David Gibbins
Rapture of the Deep
The Drowned Places: Diving in Search of Atlantis
By Damian Le Bas
Chatto & Windus 288pp £20
When the Jesuit polymath Athanasius Kircher came to depict Atlantis in his 1665 book Mundus Subterraneus (‘The Underground World’), he showed it as a great island in the centre of the Atlantic Ocean, hemmed in on one side by Africa and Spain and on the other by America. The map is orientated to the south, a Dutch cartographic convention at the time but one that is disconcerting to the modern eye – it’s as if getting to Atlantis requires a conceptual leap that puts it beyond reality. In the previous century, geographers attempting to understand the New World placed Atlantis in the Americas, while cosmographers influenced by the Neo-Platonist idea of harmonia mundi saw it as another, ‘better’ world, balancing their own. The dichotomy between Atlantis as somewhere to be discovered and as a concept has existed since Plato first wrote about it in the fourth century BC in his dialogues Timaeus and Critias. Was Atlantis an allegorical imagining, created by Plato as part of a foundation myth of ancient Athens, or was it truly a place, stories of which had been passed down by the priests of Sais in Egypt, derived, perhaps, from memories of an ancient flood or a Bronze Age catastrophe?
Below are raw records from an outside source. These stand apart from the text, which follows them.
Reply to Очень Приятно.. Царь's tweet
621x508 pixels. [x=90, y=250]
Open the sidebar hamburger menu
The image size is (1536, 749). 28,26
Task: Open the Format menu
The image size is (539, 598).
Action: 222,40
Atlantis is also the name of the submerged ancient city of Jules Verne’s Twenty Thousand Leagues Under the Sea, and that is how Damian Le Bas first conceives of it in this beautifully written book. As a child growing up on the south coast of England he dreamed of Atlantis, ‘a place of ruins: columns, arches, towers, walls caressed by soft blue light, invaded by fishes, wide-eyed at the broken palaces where waterweeds grow’. Years later, standing at his father’s deathbed, ‘in that first cold shock of grief’, he imagines the breathing tube coming out of his mouth as a snorkel, and thinks that the only way of reaching him again is by going underwater. The sea both fascinates and terrifies him, something he associates with his Romany background (in Romany culture, ‘the power of water is feared’). We follow his first tentative steps as he learns to dive, and then accompany him as he explores submerged ruins – of the Roman town of Baia in the Bay of Naples, of the pirate capital Port Royal in Jamaica, of the ancient city of Pavlopetri in the Peloponnese.
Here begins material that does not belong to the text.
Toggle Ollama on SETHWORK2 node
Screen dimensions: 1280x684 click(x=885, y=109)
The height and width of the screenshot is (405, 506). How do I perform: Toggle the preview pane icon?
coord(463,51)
The narrative is full of delights and surprises. After describing Plato’s Atlantis, Le Bas takes us straight into the water – in Shadwell Basin in London, of all places. There, the ruins are not of ancient temples but of ‘shopping trolleys and motorcycles, now the furniture of fish … like petty criminals, repeatedly hooked and tackled and photographed, then thrown back into their shady underworld’. Here, as elsewhere, the scene is beautifully observed, often with a touch of humour. Swimming on the surface of the basin, he experiences the transformative sense of being in water – ‘the seconds disperse like ink, and the grime of quotidian worries dissolves away’. Few since the time of Jacques Cousteau have written so well about diving, about the heightened awareness that comes underwater and about the thrill of being there. ‘I, who had always been terrified of the sea, of drowning, of the endless blue, was currently suspended at a depth of a hundred feet on the other side of the world. I was not only calm, but utterly content,’ Le Bas writes. As he discovers, the sea is a place where at depth there are no shadows and the light seems to come at you from all directions at once.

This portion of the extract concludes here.